Top of Data
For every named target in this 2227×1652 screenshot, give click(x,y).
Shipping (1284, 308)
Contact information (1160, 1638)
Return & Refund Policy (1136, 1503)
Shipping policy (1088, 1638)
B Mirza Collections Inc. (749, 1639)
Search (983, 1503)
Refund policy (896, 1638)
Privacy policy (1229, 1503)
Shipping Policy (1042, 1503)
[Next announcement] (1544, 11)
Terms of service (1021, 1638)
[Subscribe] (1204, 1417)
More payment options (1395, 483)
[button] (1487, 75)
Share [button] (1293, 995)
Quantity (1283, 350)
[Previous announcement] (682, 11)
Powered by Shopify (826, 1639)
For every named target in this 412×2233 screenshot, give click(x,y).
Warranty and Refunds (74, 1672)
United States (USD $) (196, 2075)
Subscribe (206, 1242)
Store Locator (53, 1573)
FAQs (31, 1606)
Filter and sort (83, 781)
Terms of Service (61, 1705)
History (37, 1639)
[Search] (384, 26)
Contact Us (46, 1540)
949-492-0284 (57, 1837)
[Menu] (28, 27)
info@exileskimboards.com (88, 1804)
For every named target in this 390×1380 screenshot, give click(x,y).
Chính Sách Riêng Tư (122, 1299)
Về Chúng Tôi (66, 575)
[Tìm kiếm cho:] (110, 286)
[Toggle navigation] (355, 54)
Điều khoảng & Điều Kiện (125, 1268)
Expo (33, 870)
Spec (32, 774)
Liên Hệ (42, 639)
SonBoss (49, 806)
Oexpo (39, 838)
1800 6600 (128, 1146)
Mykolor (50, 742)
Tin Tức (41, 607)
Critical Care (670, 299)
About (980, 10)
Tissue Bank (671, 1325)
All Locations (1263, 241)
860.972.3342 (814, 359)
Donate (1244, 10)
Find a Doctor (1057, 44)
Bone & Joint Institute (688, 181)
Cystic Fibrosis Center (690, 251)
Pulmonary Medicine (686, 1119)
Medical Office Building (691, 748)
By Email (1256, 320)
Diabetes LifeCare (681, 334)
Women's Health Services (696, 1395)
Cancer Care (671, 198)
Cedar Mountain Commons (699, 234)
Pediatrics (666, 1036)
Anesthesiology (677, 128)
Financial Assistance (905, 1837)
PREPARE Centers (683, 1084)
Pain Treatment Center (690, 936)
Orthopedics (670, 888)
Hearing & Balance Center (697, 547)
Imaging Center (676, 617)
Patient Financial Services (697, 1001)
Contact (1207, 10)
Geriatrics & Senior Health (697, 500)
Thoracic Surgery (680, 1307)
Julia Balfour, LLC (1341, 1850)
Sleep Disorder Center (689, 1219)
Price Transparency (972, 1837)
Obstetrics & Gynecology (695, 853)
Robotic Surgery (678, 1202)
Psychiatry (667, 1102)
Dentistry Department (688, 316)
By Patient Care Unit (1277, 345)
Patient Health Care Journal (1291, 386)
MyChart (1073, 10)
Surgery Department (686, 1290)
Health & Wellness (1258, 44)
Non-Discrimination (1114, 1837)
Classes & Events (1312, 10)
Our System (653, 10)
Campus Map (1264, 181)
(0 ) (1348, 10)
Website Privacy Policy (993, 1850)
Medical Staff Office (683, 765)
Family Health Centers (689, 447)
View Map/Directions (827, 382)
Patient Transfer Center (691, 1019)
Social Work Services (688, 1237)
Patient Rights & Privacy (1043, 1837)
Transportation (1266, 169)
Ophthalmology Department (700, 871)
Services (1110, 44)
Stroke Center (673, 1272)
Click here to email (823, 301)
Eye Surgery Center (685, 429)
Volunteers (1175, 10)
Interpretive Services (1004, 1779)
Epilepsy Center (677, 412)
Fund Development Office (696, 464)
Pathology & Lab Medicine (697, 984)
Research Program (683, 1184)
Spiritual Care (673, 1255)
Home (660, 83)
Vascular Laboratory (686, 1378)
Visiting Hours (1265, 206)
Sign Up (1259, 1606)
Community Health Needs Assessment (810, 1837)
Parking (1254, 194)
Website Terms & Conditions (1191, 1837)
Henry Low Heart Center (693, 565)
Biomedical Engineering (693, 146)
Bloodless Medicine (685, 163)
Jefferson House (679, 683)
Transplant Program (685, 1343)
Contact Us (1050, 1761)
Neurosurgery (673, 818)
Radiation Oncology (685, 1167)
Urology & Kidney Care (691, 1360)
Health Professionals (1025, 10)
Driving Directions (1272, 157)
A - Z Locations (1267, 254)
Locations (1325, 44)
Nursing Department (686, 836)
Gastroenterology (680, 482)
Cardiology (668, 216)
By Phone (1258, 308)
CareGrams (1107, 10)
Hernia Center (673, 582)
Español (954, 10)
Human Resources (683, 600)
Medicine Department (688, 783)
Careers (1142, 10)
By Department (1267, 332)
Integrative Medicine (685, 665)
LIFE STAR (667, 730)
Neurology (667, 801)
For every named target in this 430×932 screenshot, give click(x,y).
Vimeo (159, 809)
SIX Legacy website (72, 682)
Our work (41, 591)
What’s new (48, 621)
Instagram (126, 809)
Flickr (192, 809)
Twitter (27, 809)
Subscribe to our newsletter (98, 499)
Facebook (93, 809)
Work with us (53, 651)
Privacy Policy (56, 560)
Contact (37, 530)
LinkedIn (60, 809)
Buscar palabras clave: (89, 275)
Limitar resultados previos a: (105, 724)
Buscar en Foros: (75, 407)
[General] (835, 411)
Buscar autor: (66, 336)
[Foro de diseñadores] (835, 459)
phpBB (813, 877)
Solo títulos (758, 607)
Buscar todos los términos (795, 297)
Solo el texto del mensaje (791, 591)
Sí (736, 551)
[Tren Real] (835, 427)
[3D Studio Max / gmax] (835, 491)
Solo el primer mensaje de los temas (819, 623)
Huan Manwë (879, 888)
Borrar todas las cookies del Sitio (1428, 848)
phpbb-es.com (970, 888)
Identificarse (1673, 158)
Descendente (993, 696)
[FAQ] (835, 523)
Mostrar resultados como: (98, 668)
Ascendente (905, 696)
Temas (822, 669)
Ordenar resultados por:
Bottom of Data
## Problem description
Restate the data above word for word, omitting nothing.

## Solution for this task
For every named target in this 2227×1652 screenshot, give click(x,y).
Shipping (1284, 308)
Contact information (1160, 1638)
Return & Refund Policy (1136, 1503)
Shipping policy (1088, 1638)
B Mirza Collections Inc. (749, 1639)
Search (983, 1503)
Refund policy (896, 1638)
Privacy policy (1229, 1503)
Shipping Policy (1042, 1503)
[Next announcement] (1544, 11)
Terms of service (1021, 1638)
[Subscribe] (1204, 1417)
More payment options (1395, 483)
[button] (1487, 75)
Share [button] (1293, 995)
Quantity (1283, 350)
[Previous announcement] (682, 11)
Powered by Shopify (826, 1639)
For every named target in this 412×2233 screenshot, give click(x,y).
Warranty and Refunds (74, 1672)
United States (USD $) (196, 2075)
Subscribe (206, 1242)
Store Locator (53, 1573)
FAQs (31, 1606)
Filter and sort (83, 781)
Terms of Service (61, 1705)
History (37, 1639)
[Search] (384, 26)
Contact Us (46, 1540)
949-492-0284 (57, 1837)
[Menu] (28, 27)
info@exileskimboards.com (88, 1804)
For every named target in this 390×1380 screenshot, give click(x,y).
Chính Sách Riêng Tư (122, 1299)
Về Chúng Tôi (66, 575)
[Tìm kiếm cho:] (110, 286)
[Toggle navigation] (355, 54)
Điều khoảng & Điều Kiện (125, 1268)
Expo (33, 870)
Spec (32, 774)
Liên Hệ (42, 639)
SonBoss (49, 806)
Oexpo (39, 838)
1800 6600 (128, 1146)
Mykolor (50, 742)
Tin Tức (41, 607)
Critical Care (670, 299)
About (980, 10)
Tissue Bank (671, 1325)
All Locations (1263, 241)
860.972.3342 (814, 359)
Donate (1244, 10)
Find a Doctor (1057, 44)
Bone & Joint Institute (688, 181)
Cystic Fibrosis Center (690, 251)
Pulmonary Medicine (686, 1119)
Medical Office Building (691, 748)
By Email (1256, 320)
Diabetes LifeCare (681, 334)
Women's Health Services (696, 1395)
Cancer Care (671, 198)
Cedar Mountain Commons (699, 234)
Pediatrics (666, 1036)
Anesthesiology (677, 128)
Financial Assistance (905, 1837)
PREPARE Centers (683, 1084)
Pain Treatment Center (690, 936)
Orthopedics (670, 888)
Hearing & Balance Center (697, 547)
Imaging Center (676, 617)
Patient Financial Services (697, 1001)
Contact (1207, 10)
Geriatrics & Senior Health (697, 500)
Thoracic Surgery (680, 1307)
Julia Balfour, LLC (1341, 1850)
Sleep Disorder Center (689, 1219)
Price Transparency (972, 1837)
Obstetrics & Gynecology (695, 853)
Robotic Surgery (678, 1202)
Psychiatry (667, 1102)
Dentistry Department (688, 316)
By Patient Care Unit (1277, 345)
Patient Health Care Journal (1291, 386)
MyChart (1073, 10)
Surgery Department (686, 1290)
Health & Wellness (1258, 44)
Non-Discrimination (1114, 1837)
Classes & Events (1312, 10)
Our System (653, 10)
Campus Map (1264, 181)
(0 ) (1348, 10)
Website Privacy Policy (993, 1850)
Medical Staff Office (683, 765)
Family Health Centers (689, 447)
View Map/Directions (827, 382)
Patient Transfer Center (691, 1019)
Social Work Services (688, 1237)
Patient Rights & Privacy (1043, 1837)
Transportation (1266, 169)
Ophthalmology Department (700, 871)
Services (1110, 44)
Stroke Center (673, 1272)
Click here to email (823, 301)
Eye Surgery Center (685, 429)
Volunteers (1175, 10)
Interpretive Services (1004, 1779)
Epilepsy Center (677, 412)
Fund Development Office (696, 464)
Pathology & Lab Medicine (697, 984)
Research Program (683, 1184)
Spiritual Care (673, 1255)
Home (660, 83)
Vascular Laboratory (686, 1378)
Visiting Hours (1265, 206)
Sign Up (1259, 1606)
Community Health Needs Assessment (810, 1837)
Parking (1254, 194)
Website Terms & Conditions (1191, 1837)
Henry Low Heart Center (693, 565)
Biomedical Engineering (693, 146)
Bloodless Medicine (685, 163)
Jefferson House (679, 683)
Transplant Program (685, 1343)
Contact Us (1050, 1761)
Neurosurgery (673, 818)
Radiation Oncology (685, 1167)
Urology & Kidney Care (691, 1360)
Health Professionals (1025, 10)
Driving Directions (1272, 157)
A - Z Locations (1267, 254)
Locations (1325, 44)
Nursing Department (686, 836)
Gastroenterology (680, 482)
Cardiology (668, 216)
By Phone (1258, 308)
CareGrams (1107, 10)
Hernia Center (673, 582)
Español (954, 10)
Human Resources (683, 600)
Medicine Department (688, 783)
Careers (1142, 10)
By Department (1267, 332)
Integrative Medicine (685, 665)
LIFE STAR (667, 730)
Neurology (667, 801)
For every named target in this 430×932 screenshot, give click(x,y).
Vimeo (159, 809)
SIX Legacy website (72, 682)
Our work (41, 591)
What’s new (48, 621)
Instagram (126, 809)
Flickr (192, 809)
Twitter (27, 809)
Subscribe to our newsletter (98, 499)
Facebook (93, 809)
Work with us (53, 651)
Privacy Policy (56, 560)
Contact (37, 530)
LinkedIn (60, 809)
Buscar palabras clave: (89, 275)
Limitar resultados previos a: (105, 724)
Buscar en Foros: (75, 407)
[General] (835, 411)
Buscar autor: (66, 336)
[Foro de diseñadores] (835, 459)
phpBB (813, 877)
Solo títulos (758, 607)
Buscar todos los términos (795, 297)
Solo el texto del mensaje (791, 591)
Sí (736, 551)
[Tren Real] (835, 427)
[3D Studio Max / gmax] (835, 491)
Solo el primer mensaje de los temas (819, 623)
Huan Manwë (879, 888)
Borrar todas las cookies del Sitio (1428, 848)
phpbb-es.com (970, 888)
Identificarse (1673, 158)
Descendente (993, 696)
[FAQ] (835, 523)
Mostrar resultados como: (98, 668)
Ascendente (905, 696)
Temas (822, 669)
Ordenar resultados por:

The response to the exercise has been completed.